L'umbria e gli Etruschi

    Umbri, Etruschi e Romani

    I due fondamentali fattori che concorrono al processo formativo della regione umbra sono l’elemento  umbro-italico e quello etrusco, con il confluire di ambedue nel terzo elemento catalizzatore, quello latino, nell’ambito della vasta azione unificatrice di Roma.

    Si è concordi nel ritenere che, molto tempo prima di Roma,tra i popoli presenti nel centro Italia si instaurarono rapportipiù stretti di quanto comunemente si pensa, tanto da dar luogo ad una specie di enerica unità di intenti.

    Quando nel VI sec. a.C. gli Etruschi si trovavano all’apice della loro potenza, gli Umbri si attardavano ancora in uno stadio culturale relativamente povero, rielaborando schemi orientalizzanti ormai superati.
    Crocevia tra nord e sud, tra mare Adriatico e Tirreno, l’Umbria ha visto scorrere più di tre millenni ininterrotti di storia sul suo territorio. Gli Umbri, chiamati dagli autori antichi gens antiquissima italiae, perché riconosciuti come una delle più antiche genti che popolò la penisola, furono un popolo che si ritiene giunto in Italia nel II millennio a.C. Parlavano una lingua indoeuropea, l’Umbro, scritta con alfabeto proprio di derivazione greco-occidentale, ed occupavano un’area che, in epoca classica, si estendeva dall’alta valle del Tevere fino al mar Adriatico.

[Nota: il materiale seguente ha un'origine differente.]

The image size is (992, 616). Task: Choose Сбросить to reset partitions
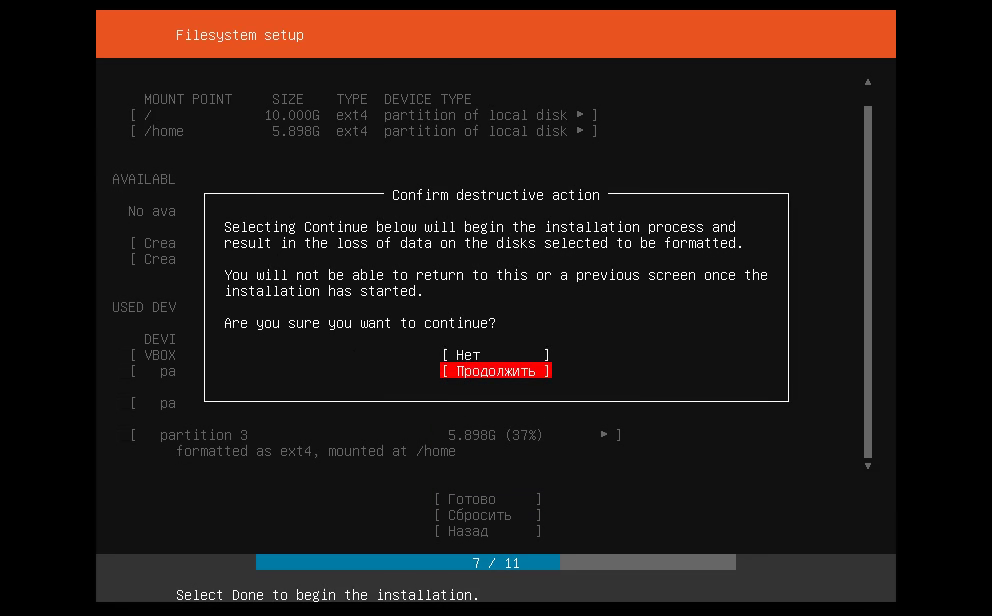(487, 515)
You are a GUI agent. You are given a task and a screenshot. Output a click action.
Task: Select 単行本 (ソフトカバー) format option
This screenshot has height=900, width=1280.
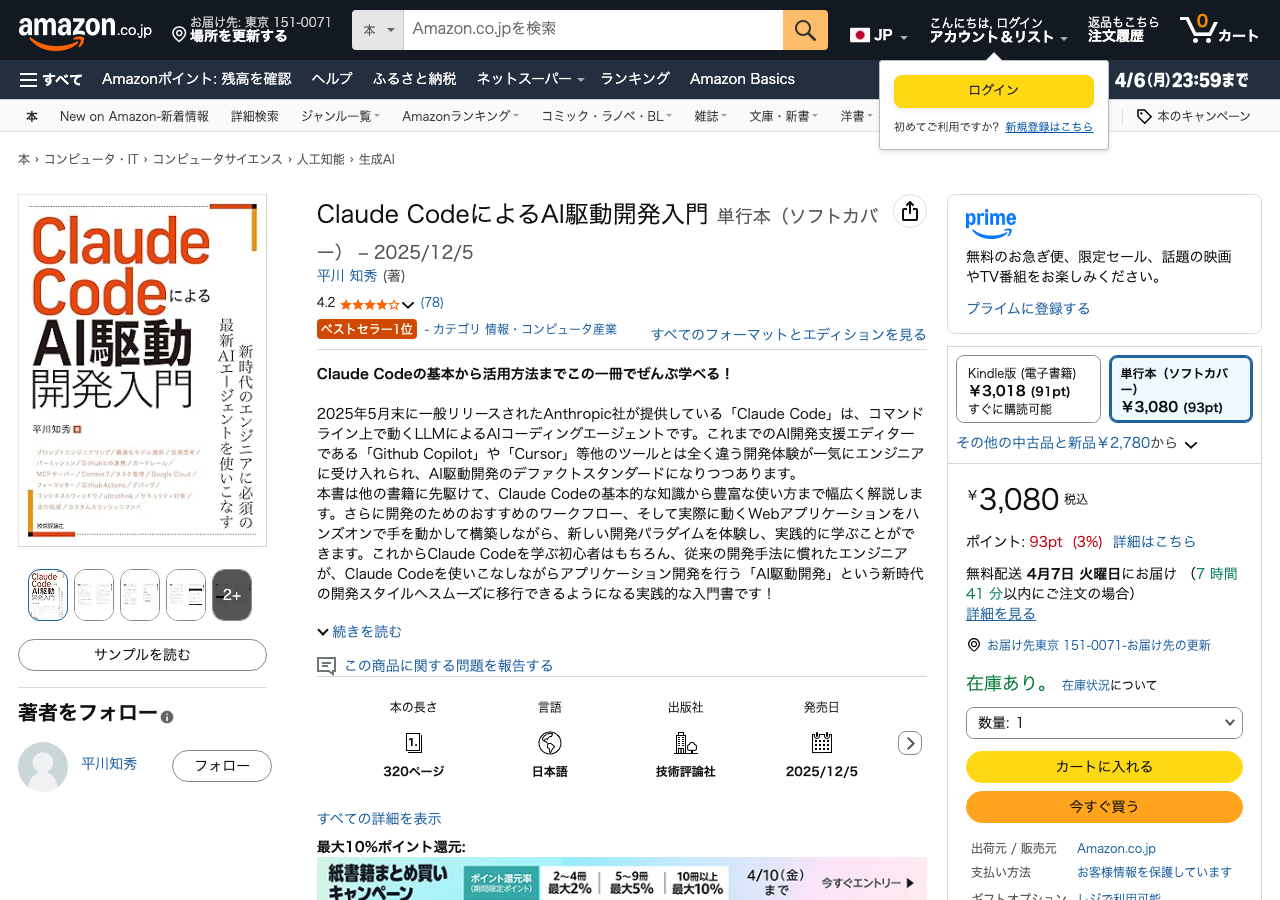(x=1180, y=389)
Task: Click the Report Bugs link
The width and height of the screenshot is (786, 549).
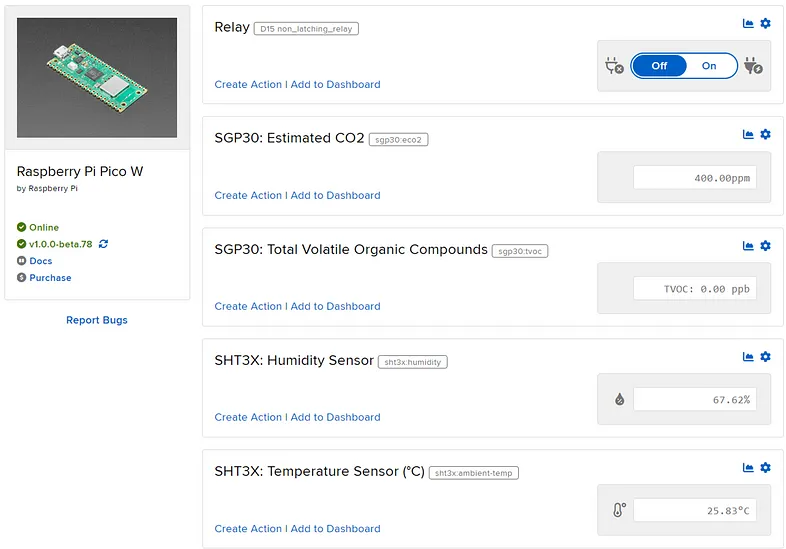Action: (x=97, y=320)
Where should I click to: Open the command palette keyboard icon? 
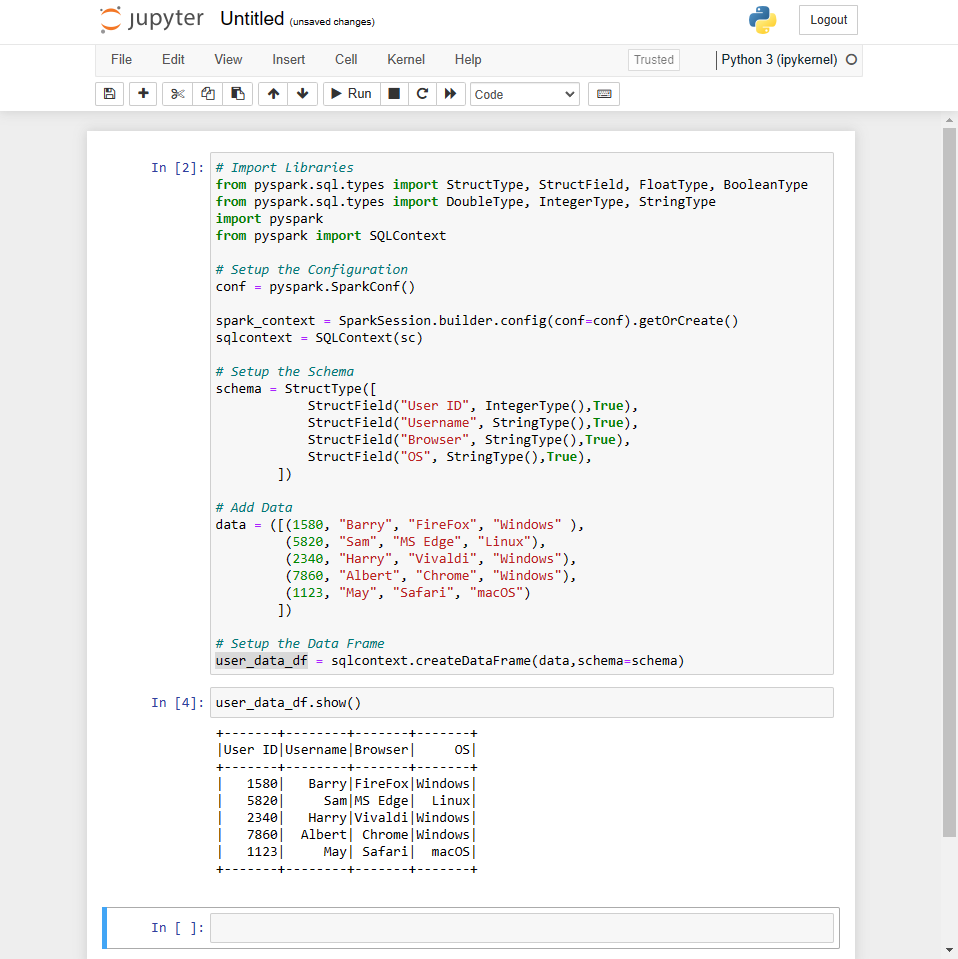point(603,93)
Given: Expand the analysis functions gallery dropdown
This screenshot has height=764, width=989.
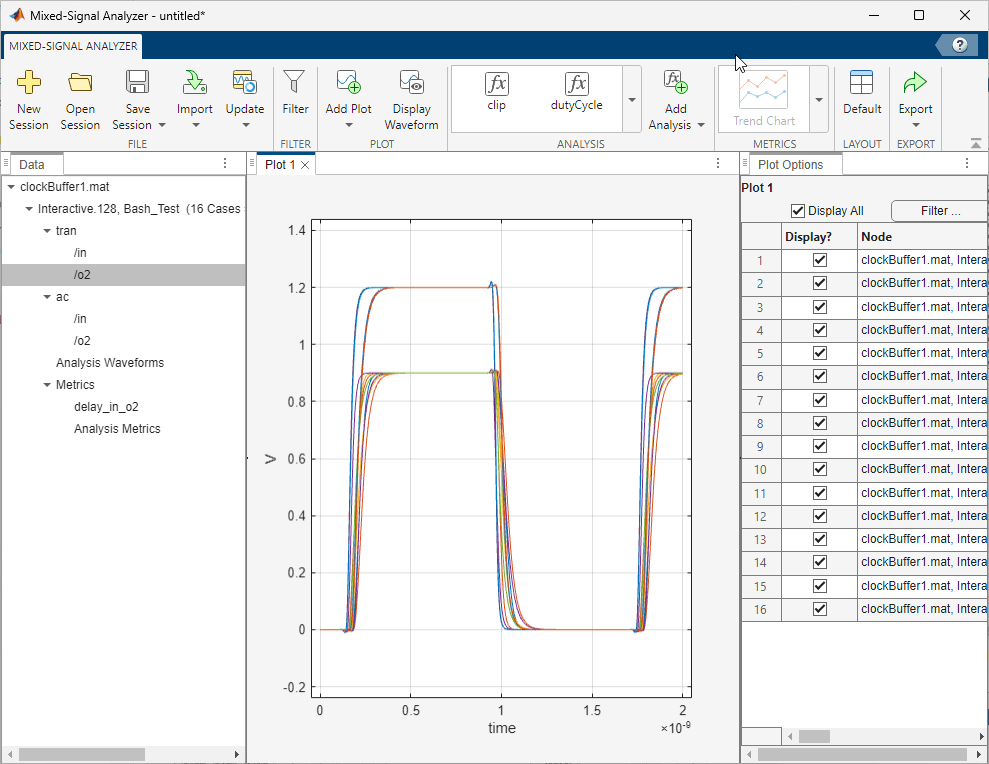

    L’espansione degli Etruschi confinò gli Umbri alla sponda orientale del fiume.
    Il più rilevante testo rituale in lingua umbra, pervenuto ai giorni nostri attraverso le Tavole Eugubine, testimonia che gli Umbri fossero un popolo progredito dal punto di vista religioso, politico e legislativo ed organizzato in città-stato federate tra loro. È evidente, dalle testimonianze, che la cultura di Roma influenzi molto quella umbra. Alcuni dei territori occupati dagli Umbri furono successivamente colonizzati dagli Etruschi, il cui primo insediamento a Perugia risale al VI-V sec. a.C. sul Colle del Sole. Intorno al 300 a.C. Roma iniziò ad espandersi verso l’Etruria, e anche Perugia fu assoggettata al suo dominio.
    Del periodo etrusco-romano sono ancora visibili in città le mura, le porte, i pozzi ed altre strutture d’ingegneria civile. Gli Etruschi, in particolare, mirando al controllo del corso del Tevere, allora  un’importante via di commercio fluviale, si insediarono progressivamente nel territorio che era stato degli Umbri,occupando tutta la parte occidentale della regione.

    Gli Etruschi si collocano, nella storia, tra le due grandi civiltà dei Greci e dei Romani: portarono molte conoscenze del mondo greco in Italia che poi trasmisero ai Romani. È in ogni caso indubbio che la prima manifestazione culturale caratteristica degli Etruschi sia il “villanoviano”, un fenomeno caratterizzato dal rito funebre della cremazione e dalle urne cinerarie in forma di vasi biconici o di modellini di capanne (IX sec. a.C.).

    È probabile che già a partire da questo periodo abbia inizio l’attività marinara degli  Etruschi che li rese famosi al punto che furono denominati “dominatori del mare” e per i Greci si identificarono con i più temibili corsari del Mediterraneo. Accaniti conflitti li contrapposero ai Greci che, nel frattempo, avevano colonizzato buona parte delle coste dell’Italia meridionale e della Sicilia (Magna Grecia), ed ai Cartaginesi che si avviavano ad estendere il loro dominio sull’intero Mediterraneo.

    La Grecia dominò sempre la civiltà del mondo etrusco con i suoi modelli culturali nel  campo della religione, dell’arte e del costume. Sorsero splendide scuole locali, in parte ispirate ad artisti stranieri, come quelli di bronzisti nei dintorni di Perugia.

    L’effettiva decadenza degli Etruschi cominciò nel 474 a.C. proprio sul mare, quando i  greci d’Italia inflissero a questi ultimi, presso Cuma, una sconfitta decisiva dopo la quale essi persero il controllo del Mar Tirreno. Anche sulla terraferma la situazione andò rapidamente deteriorandosi, coinvolti, a partire dal IV sec. a.C., nella lotta contro la nascente potenza romana.

    Il processo di romanizzazione degli Etruschi si completerà dopo numerosi scontri e dopo l’insediamento delle prime colonie romane in terra etrusca nel I sec. a.C., e con la parificazione giuridica degli italici ai cittadini romani con pieni diritti.